[Distutils] non-"standard" compilers...
Nicholas Bastin
nick.bastin at gmail.com
Fri May 27 18:41:41 CEST 2005
On 5/27/05, Phillip J. Eby <pje at telecommunity.com> wrote:
> At 12:15 PM 5/27/2005 -0400, Nicholas Bastin wrote:
> >Also, I'm assuming this is only true on unix? Win32 seems to pick
> >MSVC no matter what (and complain a lot if you don't have it).
>
> That's because MSVC is the only supported compiler for Python on that
> platform. There has been some work on supporting the MinGW compiler, and
> the MinGW compiler can be used to build extensions that work on Windows,
> but nobody has done any work on supporting any other compilers that I know of.
The Intel C++ compiler works perfectly well (we build and ship using
this compiler). However, because we do this, we can't use any
distutils-distributed extension modules, because they complain that we
don't have the .NET runtime or some such.

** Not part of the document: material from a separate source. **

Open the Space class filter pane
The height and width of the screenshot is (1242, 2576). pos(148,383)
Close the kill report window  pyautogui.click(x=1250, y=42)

I usually just try to
construct makefiles for the extension modules in each package, and
that works reasonably well for most extensions.
Also, does distutils support the notion of installation a 'FAT'
distribution? We also have to tear each install apart to put the .py
files in a platform independent place, and the .pyd's in a
platform-specific location, which usually involves a lot of magic
tricks when the .pyd's are imported as part of a package.